Your appeal will be assigned to an assistant attorney general and notification of your appeal will be mailed to the agency and to you. The assistant AG will review the facts and law – and perhaps seek additional information from the agency – and issue an OMD within ten working days. This deadline cannot be extended by the OAG.

The OAG is only authorized to decide whether the agency’s actions violated the provisions of OMA. He cannot “enforce” OMA or impose penalties for violations of OMA.

What are some tips for dealing with the OAG?

If you submit more than one appeal at a time, keep track of the OAG log numbers to avoid confusion.

Provide the OAG with your contact information. Complaints and appeals submitted by fax or email often omit this information.

Do not call the OAG’s staff to add new arguments or information. Quickly put the information in writing and fax or email it to the assistant AG assigned to the appeal. His or her name appears on the notification issued by the OAG upon receipt of your appeal.

The agency has three days to respond to your appeal and must provide you with a copy of its response and any additional correspondence with the assistant AG. You should extend the same courtesy to the agency if you correspond with the OAG after you file your appeal.

If you do not receive written notification that the OAG received your appeal, call his office at (502)696-5300 and ask to speak to the open meetings/records staff.

You are statutorily entitled to receive an OMD within ten days, as described above, and the OAG is statutorily required to issue the OMD within this timeframe. Call the open meeting/records staff if there is a delay.

If you lose your appeal, or are dissatisfied with the OMD, you may appeal it to the circuit court within 30 days of the day it was issued. You will be the Plaintiff (Petitioner or Appellant) and the agency will be the Defendant (Respondent or Appellee). If the agency loses the appeal, or is dissatisfied with the OMD, it may appeal. In this case, the legal designations will be reversed. The OAG must be notified of the appeal but cannot be named as a party.

What are some tips for dealing with public agencies?

An agency has 30 days to decide whether to comply with the OMD or appeal to circuit court. Agencies can, and frequently do, take the full 30 days to decide.

You can call or write the agency as the 30 days proceed to ask what it intends to do, but the agency is not legally required to tell you.

Be nice. Experience teaches that flaunting your victory is not conducive to a happy resolution of the open meetings dispute.
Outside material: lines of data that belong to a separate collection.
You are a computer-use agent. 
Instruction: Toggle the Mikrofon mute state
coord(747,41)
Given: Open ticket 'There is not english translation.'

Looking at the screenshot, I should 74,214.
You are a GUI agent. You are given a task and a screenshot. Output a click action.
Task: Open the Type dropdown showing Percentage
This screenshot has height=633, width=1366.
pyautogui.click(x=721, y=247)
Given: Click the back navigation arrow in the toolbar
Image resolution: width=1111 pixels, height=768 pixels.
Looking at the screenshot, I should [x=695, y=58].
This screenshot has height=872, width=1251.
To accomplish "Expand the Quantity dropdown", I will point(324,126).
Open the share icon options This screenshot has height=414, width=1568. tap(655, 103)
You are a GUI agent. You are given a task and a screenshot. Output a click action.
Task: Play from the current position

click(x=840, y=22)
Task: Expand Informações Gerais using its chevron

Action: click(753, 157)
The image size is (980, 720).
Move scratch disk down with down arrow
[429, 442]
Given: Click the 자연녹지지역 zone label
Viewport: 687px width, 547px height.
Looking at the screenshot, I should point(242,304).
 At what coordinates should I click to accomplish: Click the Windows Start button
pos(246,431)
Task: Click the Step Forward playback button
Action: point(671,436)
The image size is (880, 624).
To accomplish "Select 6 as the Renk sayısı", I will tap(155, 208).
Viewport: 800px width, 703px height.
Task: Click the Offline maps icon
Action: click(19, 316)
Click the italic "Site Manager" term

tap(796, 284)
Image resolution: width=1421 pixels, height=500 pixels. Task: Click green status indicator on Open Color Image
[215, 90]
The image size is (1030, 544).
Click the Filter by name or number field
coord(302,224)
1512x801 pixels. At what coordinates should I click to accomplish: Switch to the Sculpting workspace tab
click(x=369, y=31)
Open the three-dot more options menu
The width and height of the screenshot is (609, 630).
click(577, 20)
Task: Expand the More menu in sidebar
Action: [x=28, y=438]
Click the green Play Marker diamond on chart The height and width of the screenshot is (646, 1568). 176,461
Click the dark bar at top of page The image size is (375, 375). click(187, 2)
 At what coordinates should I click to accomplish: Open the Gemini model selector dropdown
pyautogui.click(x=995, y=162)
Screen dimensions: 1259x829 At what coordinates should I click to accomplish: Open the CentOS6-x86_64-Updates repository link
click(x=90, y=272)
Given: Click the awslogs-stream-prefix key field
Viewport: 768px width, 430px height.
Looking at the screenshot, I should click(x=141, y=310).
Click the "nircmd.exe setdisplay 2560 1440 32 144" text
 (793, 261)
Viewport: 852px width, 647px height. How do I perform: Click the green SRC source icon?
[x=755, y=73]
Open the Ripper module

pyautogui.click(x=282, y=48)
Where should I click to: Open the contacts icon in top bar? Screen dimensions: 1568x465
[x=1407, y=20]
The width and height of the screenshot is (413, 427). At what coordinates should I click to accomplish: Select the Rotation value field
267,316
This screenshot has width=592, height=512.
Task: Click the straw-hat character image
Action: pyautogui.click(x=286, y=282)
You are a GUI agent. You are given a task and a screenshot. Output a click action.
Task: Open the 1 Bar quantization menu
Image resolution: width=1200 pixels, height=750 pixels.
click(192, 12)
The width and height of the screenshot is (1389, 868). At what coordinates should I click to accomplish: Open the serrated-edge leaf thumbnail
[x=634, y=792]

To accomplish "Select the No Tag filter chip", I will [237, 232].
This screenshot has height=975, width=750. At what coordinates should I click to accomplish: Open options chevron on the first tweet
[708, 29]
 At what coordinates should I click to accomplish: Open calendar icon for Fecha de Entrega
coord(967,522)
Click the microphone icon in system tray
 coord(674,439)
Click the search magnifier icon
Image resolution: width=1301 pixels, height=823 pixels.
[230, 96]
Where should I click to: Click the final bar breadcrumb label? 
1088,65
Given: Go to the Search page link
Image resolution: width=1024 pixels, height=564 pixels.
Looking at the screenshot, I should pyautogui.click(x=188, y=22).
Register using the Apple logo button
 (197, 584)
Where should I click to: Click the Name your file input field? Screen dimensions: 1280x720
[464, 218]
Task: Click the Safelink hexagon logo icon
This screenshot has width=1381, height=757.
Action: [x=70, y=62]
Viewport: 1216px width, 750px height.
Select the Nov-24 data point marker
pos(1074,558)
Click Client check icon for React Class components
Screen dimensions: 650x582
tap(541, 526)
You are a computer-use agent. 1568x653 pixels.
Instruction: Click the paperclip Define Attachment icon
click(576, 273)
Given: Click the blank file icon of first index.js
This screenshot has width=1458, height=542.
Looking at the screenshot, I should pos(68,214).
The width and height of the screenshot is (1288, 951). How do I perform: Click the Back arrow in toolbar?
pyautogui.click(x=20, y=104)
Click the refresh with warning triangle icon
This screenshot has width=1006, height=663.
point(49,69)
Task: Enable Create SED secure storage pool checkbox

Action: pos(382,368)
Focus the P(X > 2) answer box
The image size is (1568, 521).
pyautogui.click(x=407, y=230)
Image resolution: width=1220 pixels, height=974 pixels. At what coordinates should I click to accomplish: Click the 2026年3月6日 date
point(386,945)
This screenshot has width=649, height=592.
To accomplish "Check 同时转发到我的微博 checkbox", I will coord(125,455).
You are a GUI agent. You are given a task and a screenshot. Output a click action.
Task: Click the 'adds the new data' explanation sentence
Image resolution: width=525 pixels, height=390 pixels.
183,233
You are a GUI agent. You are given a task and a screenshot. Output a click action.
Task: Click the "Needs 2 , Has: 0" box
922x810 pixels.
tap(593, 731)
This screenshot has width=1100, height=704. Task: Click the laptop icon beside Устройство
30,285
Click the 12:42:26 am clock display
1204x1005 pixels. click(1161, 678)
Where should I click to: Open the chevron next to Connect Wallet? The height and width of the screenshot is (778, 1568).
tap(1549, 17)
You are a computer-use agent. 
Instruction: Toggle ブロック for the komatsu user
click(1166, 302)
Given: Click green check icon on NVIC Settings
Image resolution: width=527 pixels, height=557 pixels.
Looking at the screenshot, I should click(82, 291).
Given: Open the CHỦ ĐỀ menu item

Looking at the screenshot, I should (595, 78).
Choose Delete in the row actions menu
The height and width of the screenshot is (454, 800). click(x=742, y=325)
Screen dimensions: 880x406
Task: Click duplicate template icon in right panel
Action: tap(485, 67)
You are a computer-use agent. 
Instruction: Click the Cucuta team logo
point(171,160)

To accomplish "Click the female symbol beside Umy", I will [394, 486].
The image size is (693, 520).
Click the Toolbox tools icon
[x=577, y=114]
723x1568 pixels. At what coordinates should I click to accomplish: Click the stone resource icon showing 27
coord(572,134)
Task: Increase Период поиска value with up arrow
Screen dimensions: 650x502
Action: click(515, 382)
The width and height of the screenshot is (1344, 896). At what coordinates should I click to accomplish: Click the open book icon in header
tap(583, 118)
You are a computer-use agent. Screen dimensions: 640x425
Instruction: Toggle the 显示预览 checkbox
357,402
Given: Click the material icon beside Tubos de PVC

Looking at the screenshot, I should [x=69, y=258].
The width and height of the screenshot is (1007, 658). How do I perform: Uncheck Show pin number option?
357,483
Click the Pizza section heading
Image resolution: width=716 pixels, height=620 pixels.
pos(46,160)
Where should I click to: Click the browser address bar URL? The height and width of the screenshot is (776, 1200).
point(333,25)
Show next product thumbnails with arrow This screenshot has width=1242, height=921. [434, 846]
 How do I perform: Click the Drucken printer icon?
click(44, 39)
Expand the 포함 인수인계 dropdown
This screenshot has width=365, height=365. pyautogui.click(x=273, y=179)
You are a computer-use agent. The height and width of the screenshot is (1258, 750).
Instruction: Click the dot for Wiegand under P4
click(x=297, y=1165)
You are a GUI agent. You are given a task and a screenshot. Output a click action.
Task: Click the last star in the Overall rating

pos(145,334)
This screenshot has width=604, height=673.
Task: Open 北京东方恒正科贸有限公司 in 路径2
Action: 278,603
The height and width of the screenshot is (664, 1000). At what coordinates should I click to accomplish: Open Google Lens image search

If the agency appeals to circuit court and loses there, it has one more appeal “of right” to the Court of Appeals. If the agency loses at the Court of Appeals, it may petition the Supreme Court for “discretionary review.”

This concludes our Sunshine Week Open Records/Open Meetings Q and A. It is important to remember that OMA and ORA are “citizens’ rights bills.” “The real power of both the open meetings and the open records law…is that it’s not just for journalists.” Rather, “it’s for all citizens to use… Everybody can use it because everybody owns their government.” With the tools we’ve attempted to provide, you should be better equipped to “arm [yourself] with the power which knowledge gives,” in the spirit of the philosophical Founding Father of Sunshine Week, President James Madison.